**Available data:**

· · ·

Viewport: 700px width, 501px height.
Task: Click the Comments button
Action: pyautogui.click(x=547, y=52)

· · ·

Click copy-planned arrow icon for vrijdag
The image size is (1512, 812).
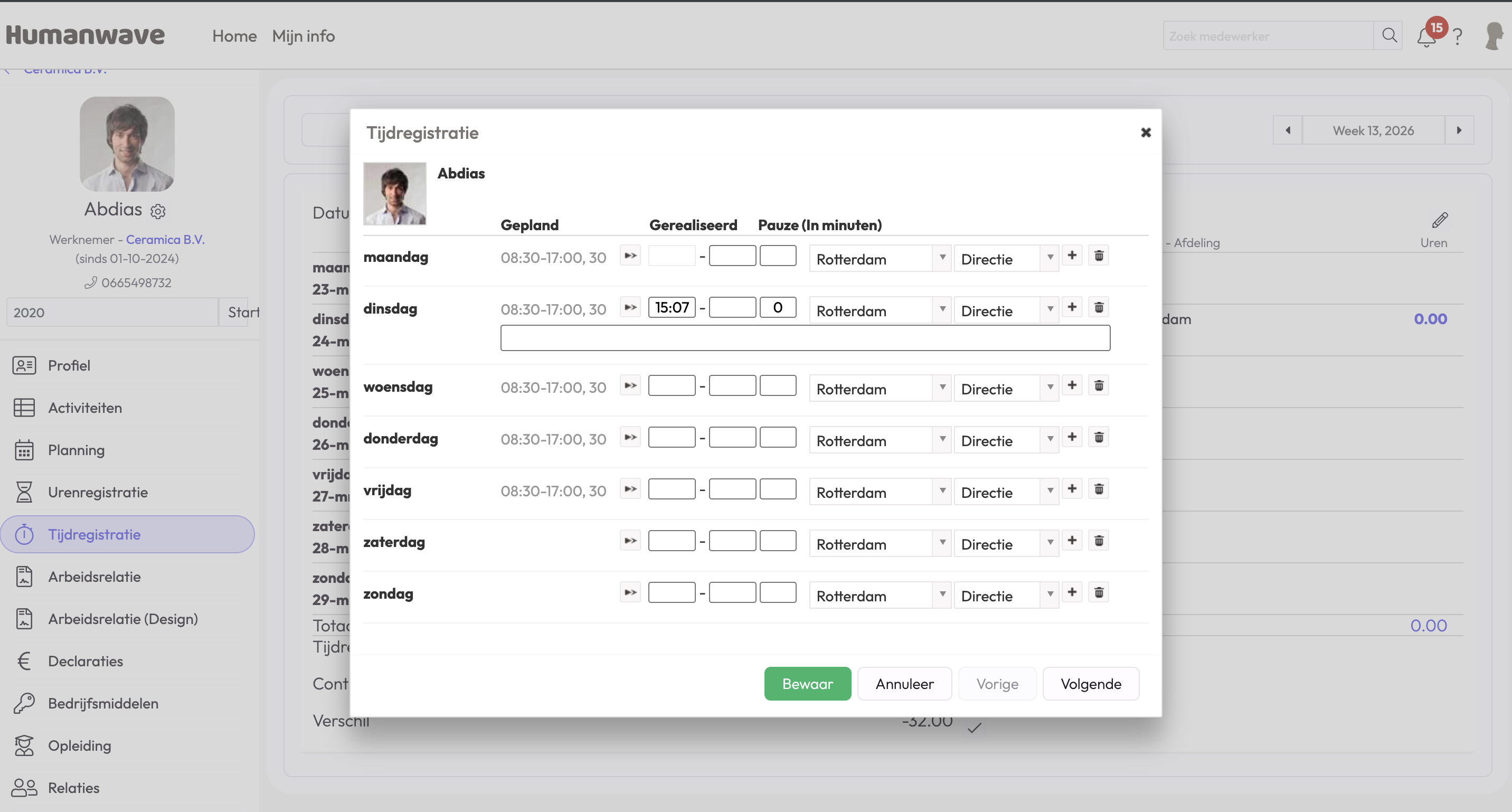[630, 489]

· · ·

**Task brief:** Rewrite the listing from the line containing "Viewport: 700px width, 501px height." down through the line containing "Action: pyautogui.click(x=547, y=52)", with "Comments" changed to "Settings" and nothing else altered.

**Output:**
Viewport: 700px width, 501px height.
Task: Click the Settings button
Action: pyautogui.click(x=547, y=52)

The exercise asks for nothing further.